Bugün işçiye gidin, ya dinsel ya da ırksal söylemler içindeki partilerden yana olmaktan gocunmuyorlar.
Oysa demokrasi denilen oyunda madem ki ergin kişi bir oydur, emek merkezli, işçi merkezli kurulacak bir partiye bilinçli bir halkın desteği o partiyi nerelere getirir.
Siyaset, üretilen pastadan pay almaksa, işçi el kapılarında dilenir durumda olmaktan, polise yılda bir kez, sopa antremanı verme pozisyonundan kurtulabilir.
Hepimiz 1 Mayıs'ta iktidar ve emrindeki bürokrasi işçiye, emekçiye Taksim meydanında kutlama izni verir mi, vermezse ne kadar su gaz sıkar, kaç kişiyi döver tutuklar hesabındayız.

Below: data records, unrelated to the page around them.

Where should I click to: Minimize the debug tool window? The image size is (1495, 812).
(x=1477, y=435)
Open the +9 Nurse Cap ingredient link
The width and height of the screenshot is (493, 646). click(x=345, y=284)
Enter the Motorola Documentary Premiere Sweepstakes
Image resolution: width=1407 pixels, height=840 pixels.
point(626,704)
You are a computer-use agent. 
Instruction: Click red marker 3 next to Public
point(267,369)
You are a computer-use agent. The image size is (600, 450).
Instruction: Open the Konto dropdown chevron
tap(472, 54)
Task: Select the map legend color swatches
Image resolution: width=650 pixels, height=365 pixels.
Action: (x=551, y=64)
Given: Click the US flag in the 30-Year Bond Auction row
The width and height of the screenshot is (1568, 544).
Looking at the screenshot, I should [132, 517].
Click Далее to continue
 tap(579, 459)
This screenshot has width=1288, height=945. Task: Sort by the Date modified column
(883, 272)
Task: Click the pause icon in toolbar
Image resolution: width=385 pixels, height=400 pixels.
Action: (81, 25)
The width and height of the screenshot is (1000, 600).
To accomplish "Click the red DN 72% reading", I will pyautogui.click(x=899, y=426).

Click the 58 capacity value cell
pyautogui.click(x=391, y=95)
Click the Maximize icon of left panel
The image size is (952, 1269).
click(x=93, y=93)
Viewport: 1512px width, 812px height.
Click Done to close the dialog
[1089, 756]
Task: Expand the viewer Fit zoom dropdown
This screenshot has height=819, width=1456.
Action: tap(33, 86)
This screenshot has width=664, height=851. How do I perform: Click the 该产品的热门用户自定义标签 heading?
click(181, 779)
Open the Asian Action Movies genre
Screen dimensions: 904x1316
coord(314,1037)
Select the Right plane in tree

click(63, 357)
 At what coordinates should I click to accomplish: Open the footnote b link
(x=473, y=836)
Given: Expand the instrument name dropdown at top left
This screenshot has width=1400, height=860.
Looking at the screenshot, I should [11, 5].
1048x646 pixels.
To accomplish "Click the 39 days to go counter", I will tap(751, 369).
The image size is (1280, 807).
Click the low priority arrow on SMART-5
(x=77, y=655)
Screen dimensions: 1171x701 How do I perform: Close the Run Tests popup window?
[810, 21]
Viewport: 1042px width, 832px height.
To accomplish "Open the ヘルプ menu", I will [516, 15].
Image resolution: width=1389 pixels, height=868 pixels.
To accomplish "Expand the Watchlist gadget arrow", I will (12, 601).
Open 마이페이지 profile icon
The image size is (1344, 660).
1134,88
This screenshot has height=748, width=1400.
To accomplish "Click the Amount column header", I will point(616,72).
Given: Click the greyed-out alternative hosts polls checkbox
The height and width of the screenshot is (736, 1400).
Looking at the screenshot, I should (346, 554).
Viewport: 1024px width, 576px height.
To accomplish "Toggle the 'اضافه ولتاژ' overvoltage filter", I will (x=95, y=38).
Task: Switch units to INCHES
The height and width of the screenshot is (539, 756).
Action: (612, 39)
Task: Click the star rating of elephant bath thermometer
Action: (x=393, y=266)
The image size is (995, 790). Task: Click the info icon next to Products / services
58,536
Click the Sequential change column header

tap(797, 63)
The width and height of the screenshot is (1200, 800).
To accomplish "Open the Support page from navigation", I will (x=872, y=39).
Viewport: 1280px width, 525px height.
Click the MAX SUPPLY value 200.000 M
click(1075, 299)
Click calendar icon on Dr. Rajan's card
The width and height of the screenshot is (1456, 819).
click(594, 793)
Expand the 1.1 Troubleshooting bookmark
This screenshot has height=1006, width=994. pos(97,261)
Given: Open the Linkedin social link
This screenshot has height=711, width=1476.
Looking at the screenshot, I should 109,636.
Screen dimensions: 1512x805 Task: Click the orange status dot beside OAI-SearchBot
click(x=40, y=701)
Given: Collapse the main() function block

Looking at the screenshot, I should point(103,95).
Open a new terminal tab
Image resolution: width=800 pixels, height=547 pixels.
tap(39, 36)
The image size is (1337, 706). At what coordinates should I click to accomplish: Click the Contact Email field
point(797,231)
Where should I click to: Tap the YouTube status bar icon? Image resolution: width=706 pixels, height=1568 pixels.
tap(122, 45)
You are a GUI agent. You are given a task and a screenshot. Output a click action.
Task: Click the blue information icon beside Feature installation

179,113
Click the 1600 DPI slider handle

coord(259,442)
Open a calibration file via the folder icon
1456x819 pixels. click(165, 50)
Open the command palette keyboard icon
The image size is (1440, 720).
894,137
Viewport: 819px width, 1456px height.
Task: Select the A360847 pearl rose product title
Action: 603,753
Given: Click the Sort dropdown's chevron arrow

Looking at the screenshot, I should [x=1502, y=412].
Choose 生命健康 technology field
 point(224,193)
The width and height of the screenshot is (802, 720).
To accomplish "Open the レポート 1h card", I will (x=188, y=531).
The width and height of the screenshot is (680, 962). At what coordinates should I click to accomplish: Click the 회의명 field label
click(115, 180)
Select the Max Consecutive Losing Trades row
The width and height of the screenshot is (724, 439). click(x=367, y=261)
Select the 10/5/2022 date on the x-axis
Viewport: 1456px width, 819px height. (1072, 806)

Demokrasi denilen oyunda behemahal sayısal üstünlüğü olan bilinçli işçi sınıfı, siyaseten de kimseden icazet, izin almak zorunda falan değildir.
Bir arzusunun sudan nedenlerle, kaprisle reddedilmesi, polisin bir tek işçiye bile fiske vurması mümkün değildir.
İşçi emekçi bu konumda ise, önce oturup biraya gelip, bir durum değerlendirmesi yapmalıdır.
Peki buna imkan var mıdır?
Buna imkan tanır mı hegemon güçler?
İşçiyi depolitize edip, bilinçsizleştirip otuz fraksiyona böldükleri için demokrasi denilen bu oyun sürgit devam etmekte.
Tam da onların istedikleri kıvamda.
O güne kadar Bahar Bayramınız kutlu olsun.